45P - Cost-effectiveness analysis of VEGF-A testing to predict response to bevacizumab (BEV) as a component of neo-adjuvant therapy of early HER-2 negativ...

Date 07 May 2015
Event IMPAKT 2015
Session Welcome reception and Poster Walk
Topics Anti-Cancer Agents & Biologic Therapy
Breast Cancer, Early Stage
Bioethics, Legal, and Economic Issues
Translational Research
Presenter Patricia Blank
Citation Annals of Oncology (2015) 26 (suppl_3): 15-24. 10.1093/annonc/mdv117
Authors P.R. Blank1, S. Loibl2, B.K. Linderholm3, S. Caramuta3, V. Nekljudova2, T.D. Szucs1, J. Van Stiphout1, Z. Ademi1, G. von Minckwitz2, M. Schwenkglenks1
  • 1European Center Of Pharmaceutical Medicine (ecpm), University of Basel Institute of Pharmaceutical Medicine, 4056 - Basel/CH
  • 2Medicine And Research, German Breast Group, GBG Forschungs GmbH, 63263 - Neu-Isenburg/DE
  • 3Department Of Oncology/pathology,, Karolinska University Hospital and Karolinska Institute-Huddinge, 141 86 - Stockholm/SE

Abstract

Body

Background: The effect of BEV to neo-adjuvant chemotherapy is modest in unselected HER2-negative (HER2-) breast cancer (BC) patients. VEGF-A has been suggested as a predictor for response to neoadjuvant BEV. We estimated the cost-effectiveness of using VEGF-A testing and corresponding treatment strategies in the neoadjuvant treatment of hormone receptor (estrogen or progesterone) positive (HR+), HER2- BC.

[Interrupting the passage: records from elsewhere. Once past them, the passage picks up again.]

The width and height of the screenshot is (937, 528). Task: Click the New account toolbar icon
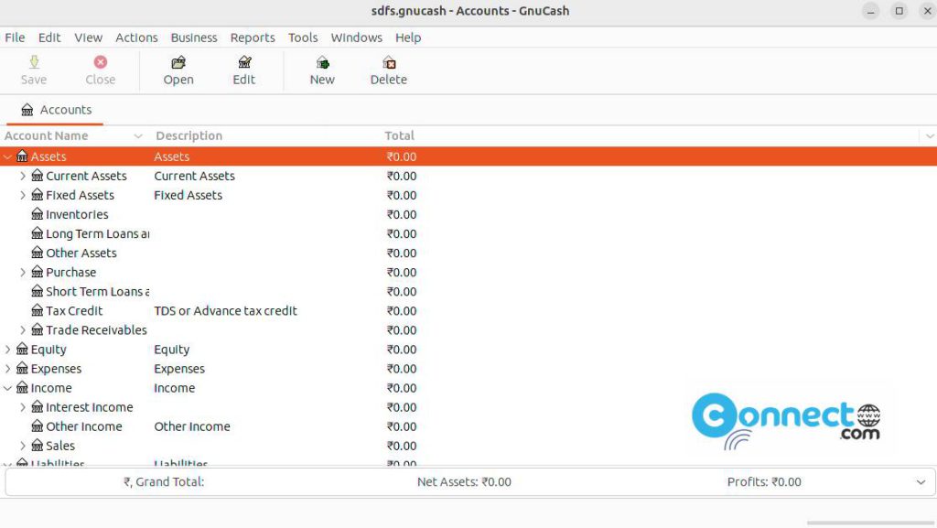pyautogui.click(x=321, y=70)
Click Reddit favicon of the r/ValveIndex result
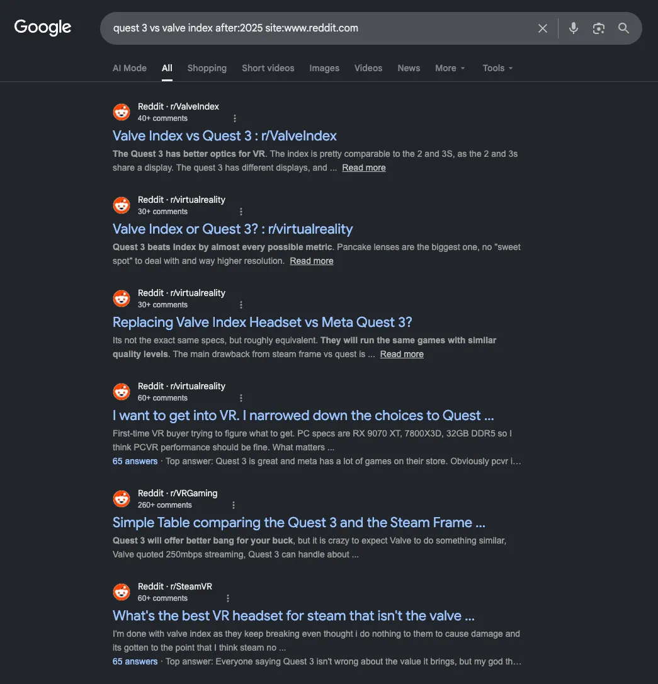658x684 pixels. pos(122,112)
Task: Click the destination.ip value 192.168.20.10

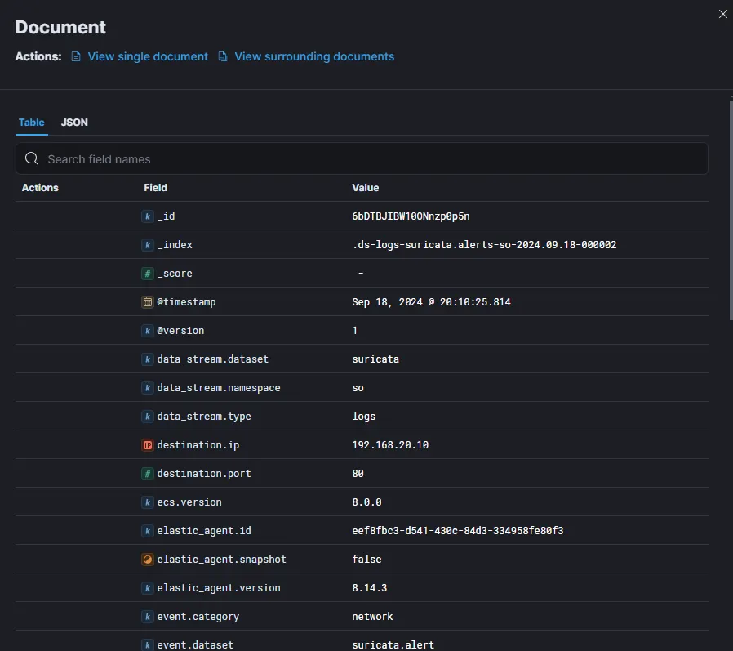Action: point(390,445)
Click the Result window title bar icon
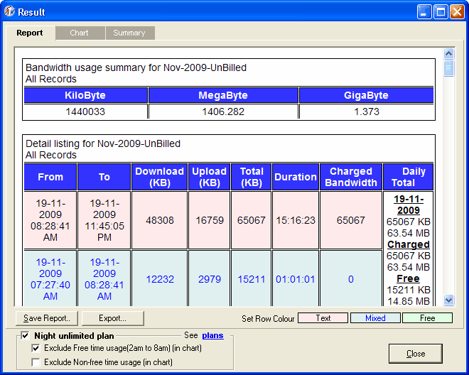This screenshot has width=469, height=375. 9,12
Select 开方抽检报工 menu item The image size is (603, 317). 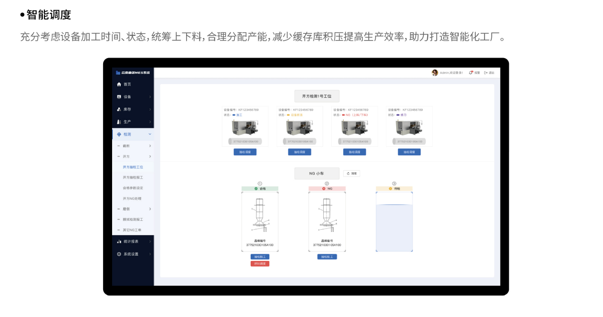pyautogui.click(x=133, y=178)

Methods: Using a life-long Markov state transition model, we determined the health economic impact and incremental cost-effectiveness ration (ICER) of VEGF-A guided use of BEV therapy. Six alternative strategies were compared (four different VEGF-A cut-off values; two implying the use of BEV in no or all patients. Overall and metastasis-free survival information was derived from GeparQuinto (n = 830) trial (EudraCT No: 2006-005834-19). Effectiveness was assessed as quality-adjusted life-years (QALYs). Costs (in EUR, year 2013) were assessed from a German third-party payer perspective.

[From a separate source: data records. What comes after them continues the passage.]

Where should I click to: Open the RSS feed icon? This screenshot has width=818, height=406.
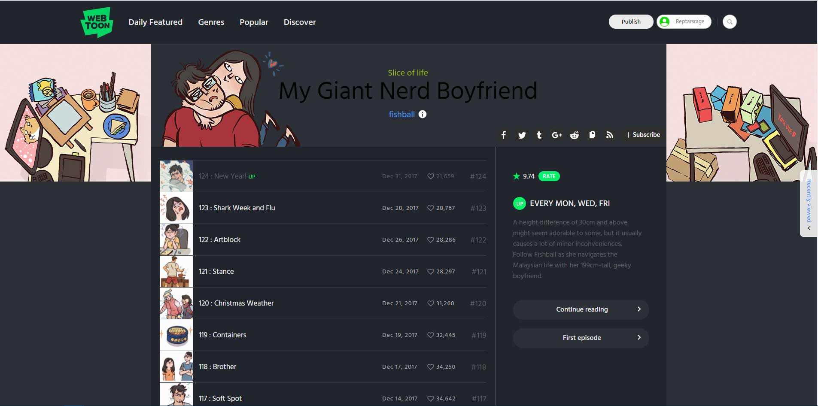(609, 135)
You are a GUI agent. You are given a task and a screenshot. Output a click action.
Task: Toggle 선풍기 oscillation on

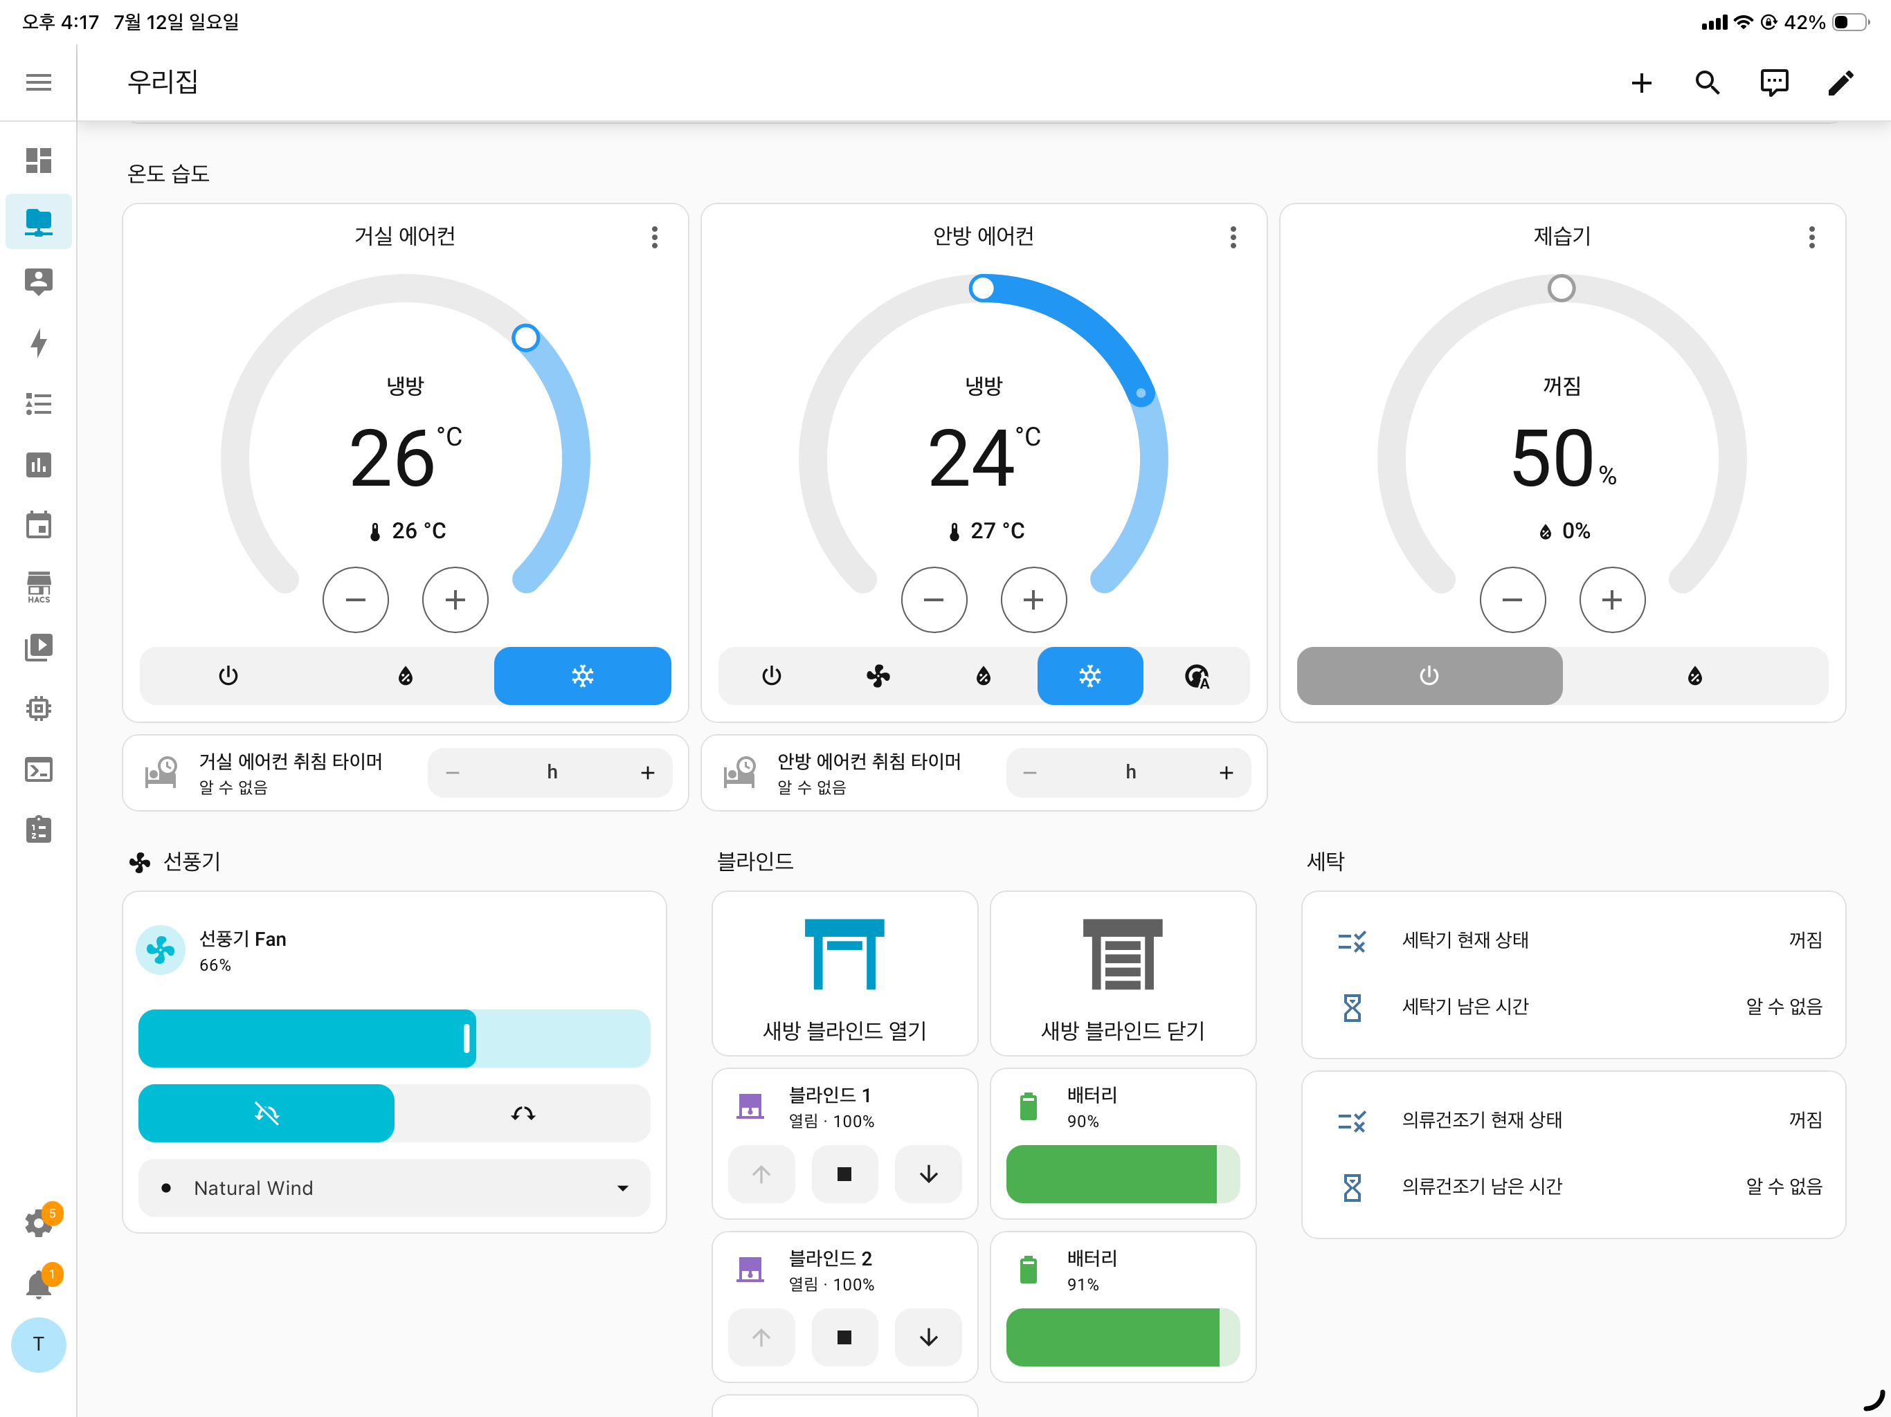point(522,1113)
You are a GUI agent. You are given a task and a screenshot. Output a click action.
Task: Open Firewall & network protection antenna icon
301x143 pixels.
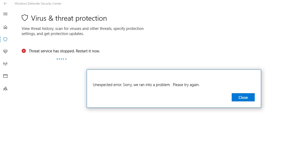(x=5, y=64)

Results: Lifetime costs per patient ranged from EUR 37'042 (reference strategy; no BEV) to EUR 78'367 (BEV to all). No BEV therapy yielded 14.031 QALYs per patient. The VEGF-A guided strategies achieved between 14.220 (cut-off 450 pg/mL) and 14.235 (cut-off 339 pg/mL) QALYs. In comparison with no BEV therapy, the most preferable strategy (cut-off 450 pg/mL) yielded additional costs of 11'191 EUR and 0.189 QALYs per patient (ICER 59'161 EUR/QALY) (Tab 1, only undominated strategies shown). Results remained robust in deterministic sensitivity analyses.

Conclusion: Our study suggests that VEGF-A testing could be sensibly used to guide the neo-adjuvant administration of BEV in HR+ HER2- BC. Compared to not using BEV, the use of a cut-off value of 450 pg/mL might be cost-effective in Germany. Tab 1

Cost (EUR) Incremental Cost (EUR) QALY Incremental effect (QALY) ICER (EUR/QALY)
No test, no BEV 37'042 14,031
VEGF-A 450 48'233 11'191 14,220 0,189 59'161 (vs. reference)
VEGF-A 400 50380 1'338 14,230 0,199 227'344 (vs. VEGF-A 450)
VEGF-A 339 54'061 17'019 14,235 0,204 673'769 (vs. VEGF-A 400)

Disclosure: All authors received funding from the European Commission 7th Framework Programme, Call FP7-HEALTH-2011-two-stage, under grant agreement No 278659 (RESPONSIFY).